■ **Assigned task**: Find "Task: Enable Vider" in the material, then return exactly the line containing it and all lines after it to the end, leaving out pictures.

· · ·

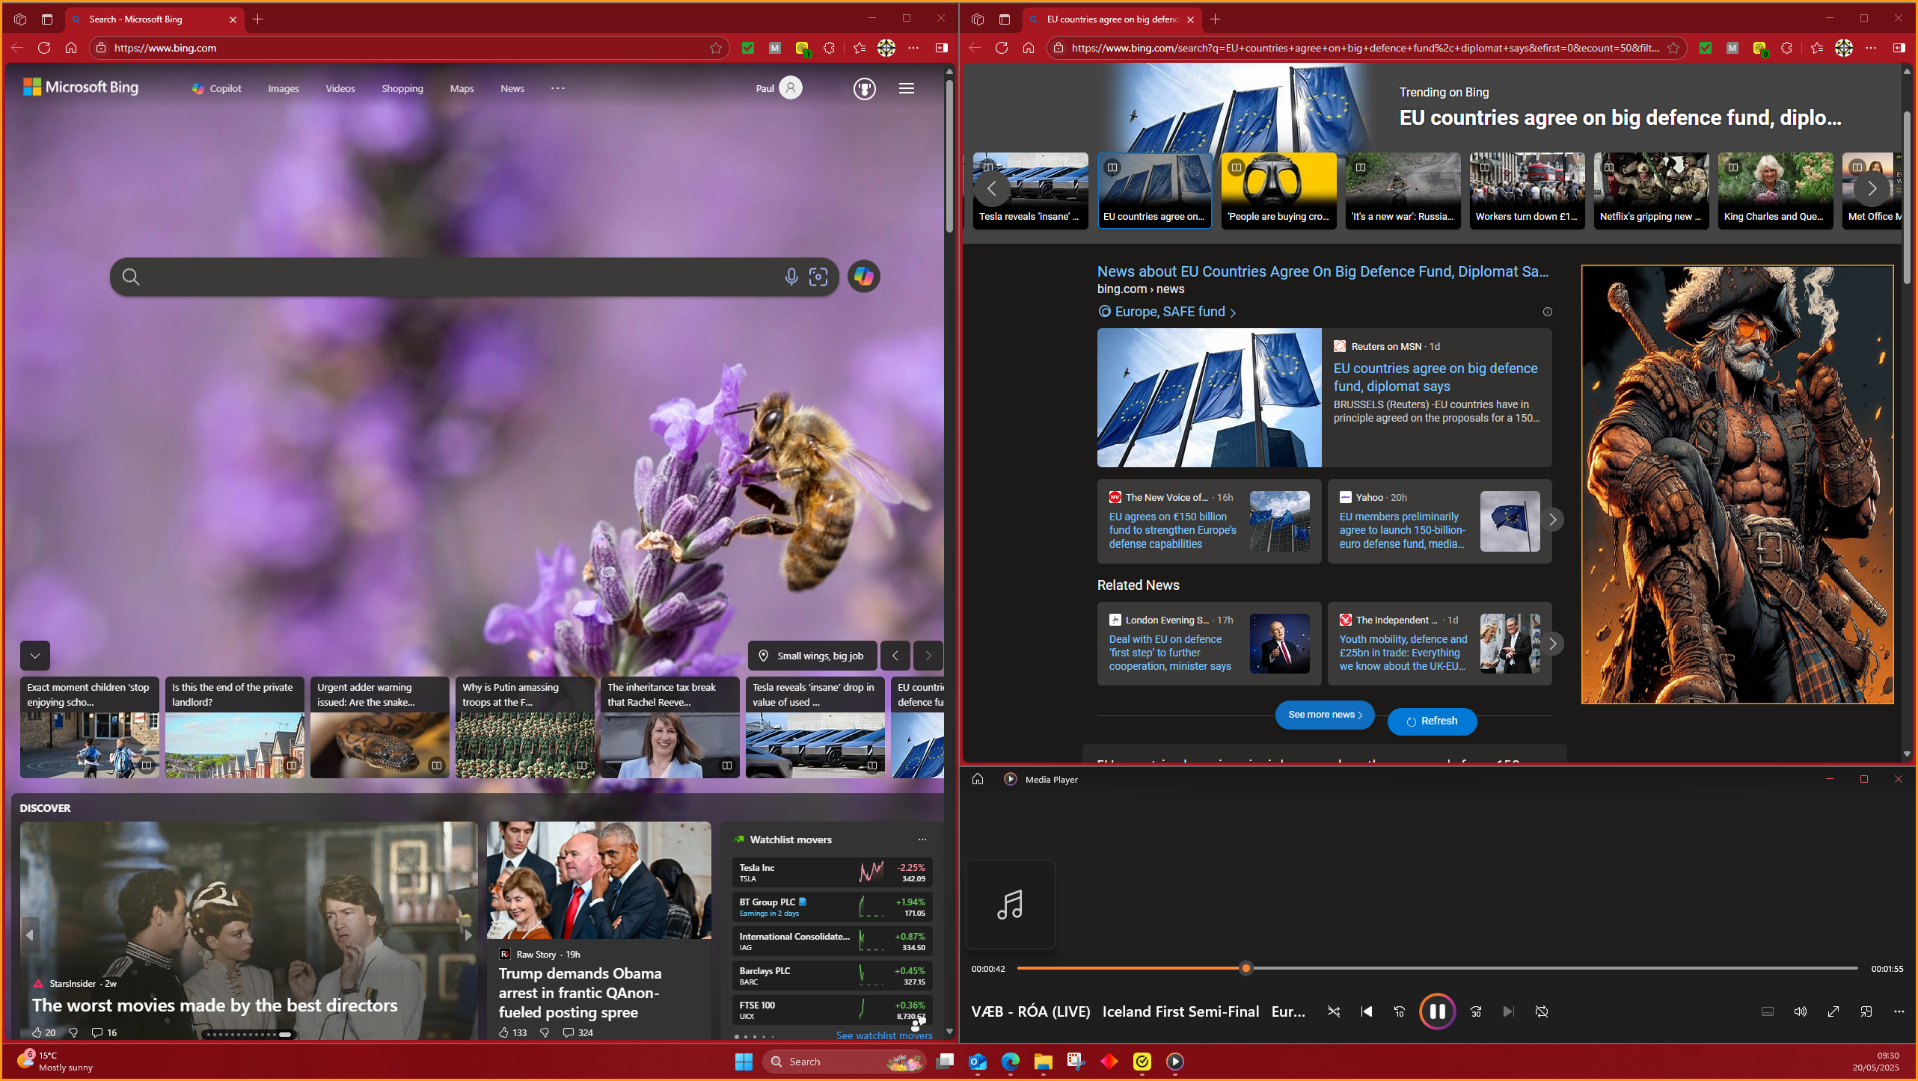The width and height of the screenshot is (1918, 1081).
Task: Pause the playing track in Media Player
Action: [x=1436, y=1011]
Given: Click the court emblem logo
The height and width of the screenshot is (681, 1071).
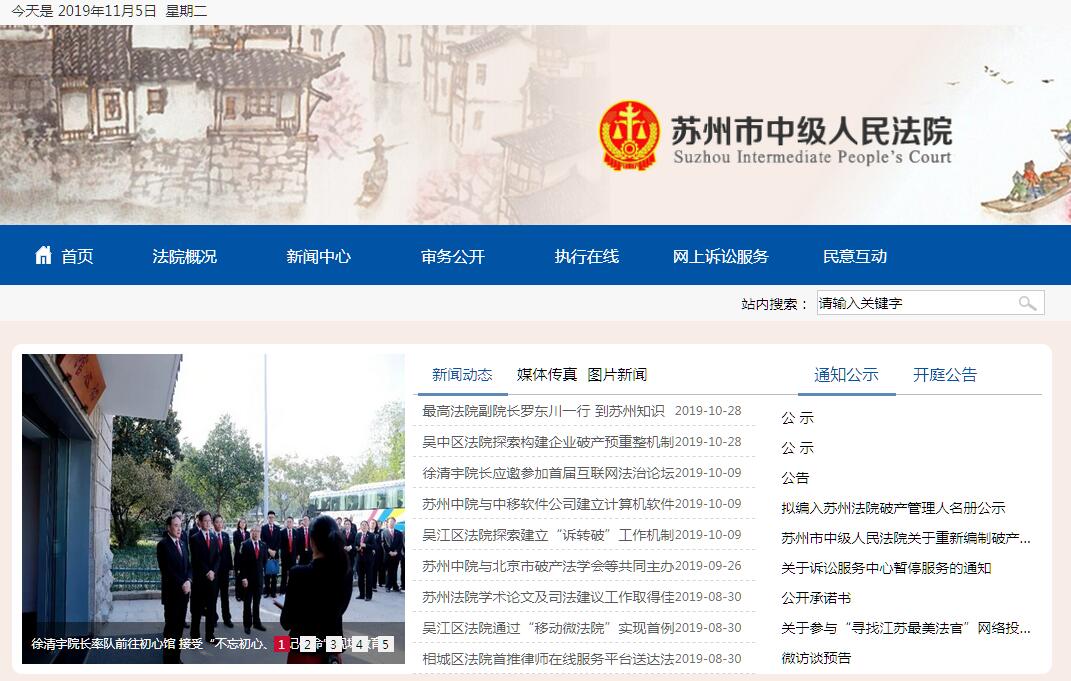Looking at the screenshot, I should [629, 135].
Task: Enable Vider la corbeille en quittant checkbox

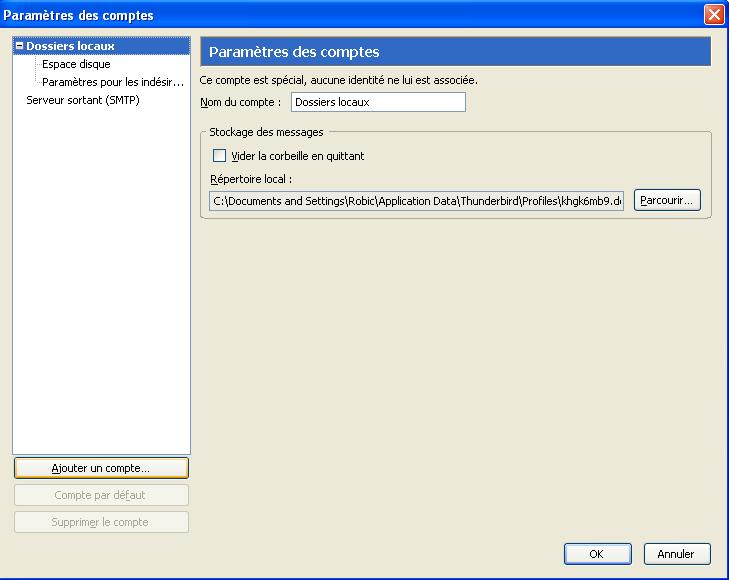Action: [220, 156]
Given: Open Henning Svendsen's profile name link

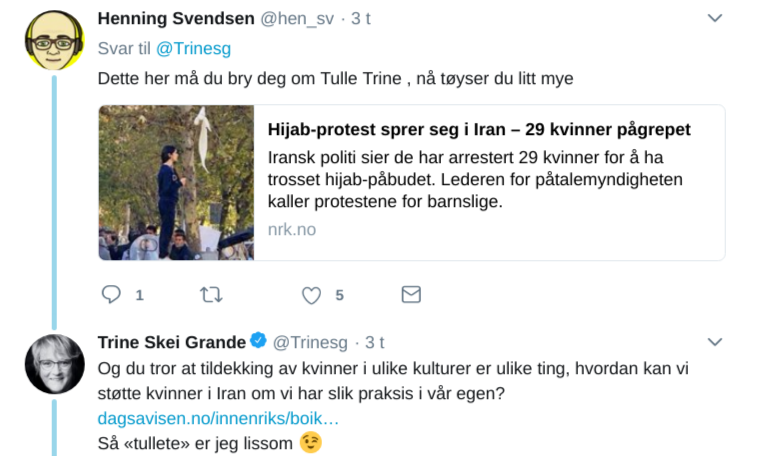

· · ·

■ **Reply**:
Task: Enable Vider la corbeille en quittant checkbox

Action: [220, 156]
Given: Open Henning Svendsen's profile name link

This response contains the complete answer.